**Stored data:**

......

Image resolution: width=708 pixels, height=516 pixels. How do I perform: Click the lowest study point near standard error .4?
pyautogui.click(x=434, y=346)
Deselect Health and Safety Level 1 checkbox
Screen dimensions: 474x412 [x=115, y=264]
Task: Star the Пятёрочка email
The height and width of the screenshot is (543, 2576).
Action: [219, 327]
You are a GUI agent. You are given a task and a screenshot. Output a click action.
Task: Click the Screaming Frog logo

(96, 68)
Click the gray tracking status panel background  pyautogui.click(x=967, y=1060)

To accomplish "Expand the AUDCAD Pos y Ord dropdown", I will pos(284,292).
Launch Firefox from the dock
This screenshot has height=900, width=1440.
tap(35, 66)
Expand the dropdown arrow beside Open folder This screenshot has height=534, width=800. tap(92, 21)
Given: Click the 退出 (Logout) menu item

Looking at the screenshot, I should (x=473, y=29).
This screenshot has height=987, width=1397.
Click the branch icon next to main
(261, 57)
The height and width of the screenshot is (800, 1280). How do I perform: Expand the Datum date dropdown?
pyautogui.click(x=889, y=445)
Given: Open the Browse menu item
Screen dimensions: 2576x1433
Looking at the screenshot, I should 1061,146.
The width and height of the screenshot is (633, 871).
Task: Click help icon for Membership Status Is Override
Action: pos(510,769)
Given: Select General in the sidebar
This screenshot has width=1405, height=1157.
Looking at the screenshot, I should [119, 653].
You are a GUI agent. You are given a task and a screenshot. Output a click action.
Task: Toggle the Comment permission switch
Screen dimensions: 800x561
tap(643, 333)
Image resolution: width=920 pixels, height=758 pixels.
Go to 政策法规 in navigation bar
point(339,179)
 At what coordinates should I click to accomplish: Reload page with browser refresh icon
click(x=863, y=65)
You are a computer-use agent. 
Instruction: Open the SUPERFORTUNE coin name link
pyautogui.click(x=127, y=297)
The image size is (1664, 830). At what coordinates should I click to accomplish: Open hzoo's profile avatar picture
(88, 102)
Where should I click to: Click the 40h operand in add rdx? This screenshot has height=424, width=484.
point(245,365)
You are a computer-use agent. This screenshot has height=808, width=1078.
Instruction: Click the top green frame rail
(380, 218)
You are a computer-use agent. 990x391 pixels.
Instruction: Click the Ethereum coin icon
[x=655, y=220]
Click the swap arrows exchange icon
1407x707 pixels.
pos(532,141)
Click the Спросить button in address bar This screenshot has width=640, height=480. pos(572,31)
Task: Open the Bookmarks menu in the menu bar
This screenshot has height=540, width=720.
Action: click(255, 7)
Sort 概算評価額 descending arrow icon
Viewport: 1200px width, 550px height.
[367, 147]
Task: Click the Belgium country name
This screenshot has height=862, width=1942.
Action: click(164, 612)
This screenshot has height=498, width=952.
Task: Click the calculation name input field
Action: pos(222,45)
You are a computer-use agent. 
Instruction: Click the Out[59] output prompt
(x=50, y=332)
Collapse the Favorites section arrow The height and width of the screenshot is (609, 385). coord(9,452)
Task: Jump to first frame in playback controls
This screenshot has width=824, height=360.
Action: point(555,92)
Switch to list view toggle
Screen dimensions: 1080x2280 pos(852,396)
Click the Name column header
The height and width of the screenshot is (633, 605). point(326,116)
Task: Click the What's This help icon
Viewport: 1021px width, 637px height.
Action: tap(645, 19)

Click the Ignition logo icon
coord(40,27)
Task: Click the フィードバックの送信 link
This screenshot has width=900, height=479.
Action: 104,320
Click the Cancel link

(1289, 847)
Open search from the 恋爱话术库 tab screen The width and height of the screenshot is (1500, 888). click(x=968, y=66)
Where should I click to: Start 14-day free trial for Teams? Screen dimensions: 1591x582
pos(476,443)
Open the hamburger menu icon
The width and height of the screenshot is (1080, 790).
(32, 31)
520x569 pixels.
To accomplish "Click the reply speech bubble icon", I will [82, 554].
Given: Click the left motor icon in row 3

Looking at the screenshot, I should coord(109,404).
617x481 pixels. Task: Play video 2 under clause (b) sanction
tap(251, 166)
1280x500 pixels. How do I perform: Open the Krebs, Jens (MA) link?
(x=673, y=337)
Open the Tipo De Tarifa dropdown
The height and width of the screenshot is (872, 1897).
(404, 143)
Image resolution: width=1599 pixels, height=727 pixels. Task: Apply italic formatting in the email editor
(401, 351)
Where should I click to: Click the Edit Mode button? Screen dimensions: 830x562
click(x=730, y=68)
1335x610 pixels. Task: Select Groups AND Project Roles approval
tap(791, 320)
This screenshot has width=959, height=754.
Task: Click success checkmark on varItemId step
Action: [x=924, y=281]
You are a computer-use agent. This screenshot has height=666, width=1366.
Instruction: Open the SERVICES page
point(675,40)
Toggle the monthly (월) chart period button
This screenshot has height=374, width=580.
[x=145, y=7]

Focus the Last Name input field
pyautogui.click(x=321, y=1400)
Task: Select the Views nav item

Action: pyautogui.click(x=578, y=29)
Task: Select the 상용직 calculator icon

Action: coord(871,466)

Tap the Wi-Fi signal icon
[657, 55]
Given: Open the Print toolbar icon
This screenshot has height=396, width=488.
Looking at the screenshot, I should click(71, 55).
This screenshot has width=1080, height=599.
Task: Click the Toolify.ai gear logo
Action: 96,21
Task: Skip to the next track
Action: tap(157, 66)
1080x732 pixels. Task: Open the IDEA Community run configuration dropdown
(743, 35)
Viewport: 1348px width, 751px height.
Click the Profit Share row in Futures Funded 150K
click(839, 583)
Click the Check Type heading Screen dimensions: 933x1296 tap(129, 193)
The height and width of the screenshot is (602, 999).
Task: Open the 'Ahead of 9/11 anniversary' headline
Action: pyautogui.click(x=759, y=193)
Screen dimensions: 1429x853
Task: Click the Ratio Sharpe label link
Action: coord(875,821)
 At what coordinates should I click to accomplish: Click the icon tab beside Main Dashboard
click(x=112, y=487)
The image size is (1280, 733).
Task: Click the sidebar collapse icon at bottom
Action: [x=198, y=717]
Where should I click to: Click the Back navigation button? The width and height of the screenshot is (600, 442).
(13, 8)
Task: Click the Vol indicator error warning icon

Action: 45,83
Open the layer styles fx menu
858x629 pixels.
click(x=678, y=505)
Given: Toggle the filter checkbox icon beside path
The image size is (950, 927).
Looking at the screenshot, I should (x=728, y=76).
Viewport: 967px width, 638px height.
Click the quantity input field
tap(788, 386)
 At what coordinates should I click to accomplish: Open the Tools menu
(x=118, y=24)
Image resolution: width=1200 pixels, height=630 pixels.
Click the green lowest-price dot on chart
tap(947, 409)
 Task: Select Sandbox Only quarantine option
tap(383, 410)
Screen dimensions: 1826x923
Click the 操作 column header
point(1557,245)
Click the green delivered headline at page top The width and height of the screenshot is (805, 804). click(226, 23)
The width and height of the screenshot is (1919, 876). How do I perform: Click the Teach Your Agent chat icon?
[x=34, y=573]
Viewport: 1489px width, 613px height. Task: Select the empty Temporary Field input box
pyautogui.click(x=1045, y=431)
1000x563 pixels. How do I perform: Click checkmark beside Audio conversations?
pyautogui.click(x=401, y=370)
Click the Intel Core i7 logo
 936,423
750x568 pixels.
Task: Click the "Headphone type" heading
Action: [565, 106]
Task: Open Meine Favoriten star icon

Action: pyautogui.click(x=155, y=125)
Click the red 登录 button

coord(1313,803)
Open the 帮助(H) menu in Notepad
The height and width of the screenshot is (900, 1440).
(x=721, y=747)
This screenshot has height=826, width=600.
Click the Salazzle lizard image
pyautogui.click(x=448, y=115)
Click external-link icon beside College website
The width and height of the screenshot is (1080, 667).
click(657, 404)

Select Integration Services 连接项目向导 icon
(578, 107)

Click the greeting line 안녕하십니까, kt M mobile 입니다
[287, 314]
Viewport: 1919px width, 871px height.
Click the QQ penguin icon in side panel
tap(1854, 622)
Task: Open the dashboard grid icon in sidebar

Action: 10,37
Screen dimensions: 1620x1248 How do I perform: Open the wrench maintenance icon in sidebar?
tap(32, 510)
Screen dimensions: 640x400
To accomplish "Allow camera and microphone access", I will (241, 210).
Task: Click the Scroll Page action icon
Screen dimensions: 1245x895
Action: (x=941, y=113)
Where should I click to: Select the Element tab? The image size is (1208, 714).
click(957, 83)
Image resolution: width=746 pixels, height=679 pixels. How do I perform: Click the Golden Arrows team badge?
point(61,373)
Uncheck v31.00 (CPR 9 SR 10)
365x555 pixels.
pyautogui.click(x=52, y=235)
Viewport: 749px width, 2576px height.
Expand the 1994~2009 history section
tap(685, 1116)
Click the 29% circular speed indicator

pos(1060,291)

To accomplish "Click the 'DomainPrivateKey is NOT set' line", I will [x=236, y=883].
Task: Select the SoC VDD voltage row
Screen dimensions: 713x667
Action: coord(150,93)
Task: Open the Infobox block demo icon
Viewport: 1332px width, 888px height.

......

**The problem:**
Whenever a line of the data holds the string "computer", pick that line out.

**Solved exercise:**
You are a computer-use agent. 
You are a computer-use agent. This screenshot has height=808, width=1078.
You are a computer-use agent. 990x391 pixels.
You are a computer-use agent. 
You are a computer-use agent. This screenshot has height=666, width=1366.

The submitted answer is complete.